▶ Exercises
**1.** In the statistics post on Chebyshev's theorem, what variance is given for the shrub heights?
**2.** Resume the statistics post on Chebyshev's theorem from the point where it stops.

1. ## Empirical/Chebyshev

A sample of 200 people were given a test. The distribution of the test scores was mound-shaped and symmetrical with a mean of 100. One person, whose test score was 125, was found to be at the 84th percentile.

a)Approximately how many people obtained scores between 65 and 85?

Using Chebyshev’s theorem, a score of 65 corresponds to a standard deviation of 1.4 and a score of 85 corresponds to a standard deviation of 0.6 but I don’t know where to go from there … I believe my prof told me the answer to this question was 38 people

b)Suppose the distribution was not mound-shaped, but rather skewed. At least how many people would be expected to obtain scores between 65 and 135?

This is how I did the problem but my answer (98.97) is a little off from the original answer (98) so I don’t know where I am going wrong with this:
Z1 = 65-100/25 = -1.4 and Z2 = 135-100/25 = 1.4 so value of k = 1.4
Using Chebyshev’s theorem, 1 – (1/1.4^2) = 1-0.510 = 0.48979 x 100 = 48.97 + 50 = 98.97

2)Charles Darwin discovered a strange species of shrubs on a remote island and recorded their heights in inches as follows: “I measures 800 plants. The distribution of their heights is mound-shaped and symmetrical and has a variance of 9. One plant, whose height was 4 inches, falls at the 33rd percentile of the distribution.”

a)Approx how many of the 800 plants in this sample are between 8.5 and 10.5 inches tall?

I realize that this question is similar to the one above, but how can I use Chebyshev’s theorem without knowing the mean? The answer to this question is suppose to be 72 plants

b)Approx what percentage of the sample of 800 plants would be expected to have a Z-score of 1.28? (Assuming plant heights can be positive or negative)

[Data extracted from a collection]

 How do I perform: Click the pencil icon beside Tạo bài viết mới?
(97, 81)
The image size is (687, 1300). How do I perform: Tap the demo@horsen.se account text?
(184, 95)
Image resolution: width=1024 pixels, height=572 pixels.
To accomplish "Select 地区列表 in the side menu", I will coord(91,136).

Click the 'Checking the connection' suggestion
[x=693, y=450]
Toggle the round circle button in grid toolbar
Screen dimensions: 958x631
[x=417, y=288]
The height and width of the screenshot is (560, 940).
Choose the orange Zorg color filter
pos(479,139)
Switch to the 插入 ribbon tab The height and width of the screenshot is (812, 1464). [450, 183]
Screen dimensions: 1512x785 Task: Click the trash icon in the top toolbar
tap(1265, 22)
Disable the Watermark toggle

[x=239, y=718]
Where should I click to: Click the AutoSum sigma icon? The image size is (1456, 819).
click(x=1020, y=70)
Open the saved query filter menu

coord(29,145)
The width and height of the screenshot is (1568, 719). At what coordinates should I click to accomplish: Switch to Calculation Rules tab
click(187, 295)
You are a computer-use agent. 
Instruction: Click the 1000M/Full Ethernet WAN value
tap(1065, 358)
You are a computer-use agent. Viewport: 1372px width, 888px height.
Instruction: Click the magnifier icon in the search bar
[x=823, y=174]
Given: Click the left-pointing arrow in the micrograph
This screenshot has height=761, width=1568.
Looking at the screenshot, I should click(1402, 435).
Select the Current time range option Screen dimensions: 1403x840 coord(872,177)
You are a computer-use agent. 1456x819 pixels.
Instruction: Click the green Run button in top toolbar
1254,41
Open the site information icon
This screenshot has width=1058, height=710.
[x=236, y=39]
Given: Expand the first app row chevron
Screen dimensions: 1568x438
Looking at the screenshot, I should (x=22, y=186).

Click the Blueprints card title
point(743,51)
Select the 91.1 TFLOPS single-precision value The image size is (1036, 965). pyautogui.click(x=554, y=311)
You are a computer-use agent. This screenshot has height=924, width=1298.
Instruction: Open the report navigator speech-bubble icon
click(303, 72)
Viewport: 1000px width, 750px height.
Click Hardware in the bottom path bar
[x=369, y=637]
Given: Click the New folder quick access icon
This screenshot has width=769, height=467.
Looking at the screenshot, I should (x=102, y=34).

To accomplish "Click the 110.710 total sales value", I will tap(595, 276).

▶ Task responses
**1.** 9

**2.**
2. Originally Posted by aptiva
A sample of 200 people were given a test. The distribution of the test scores was mound-shaped and symmetrical with a mean of 100. One person, whose test score was 125, was found to be at the 84th percentile.

a)Approximately how many people obtained scores between 65 and 85?

Using Chebyshev’s theorem, a score of 65 corresponds to a standard deviation of 1.4 and a score of 85 corresponds to a standard deviation of 0.6 but I don’t know where to go from there … I believe my prof told me the answer to this question was 38 people
How have you obtained an (gu)estimate of the standard deviation?
Are you sure you are not assuming normality?
State which of Chebyshev's theorems you are using, it is not Chebyshev's
inequality.

b)Suppose the distribution was not mound-shaped, but rather skewed. At least how many people would be expected to obtain scores between 65 and 135?

This is how I did the problem but my answer (98.97) is a little off from the original answer (98) so I don’t know where I am going wrong with this:
Z1 = 65-100/25 = -1.4 and Z2 = 135-100/25 = 1.4 so value of k = 1.4
Using Chebyshev’s theorem, 1 – (1/1.4^2) = 1-0.510 = 0.48979 x 100 = 48.97 + 50 = 98.97
1) the 84th percentile is 1.0364 SD for a normal distribution not 1 SD, so
the SD~=25/1.0364 (but this is now an invalid assumption).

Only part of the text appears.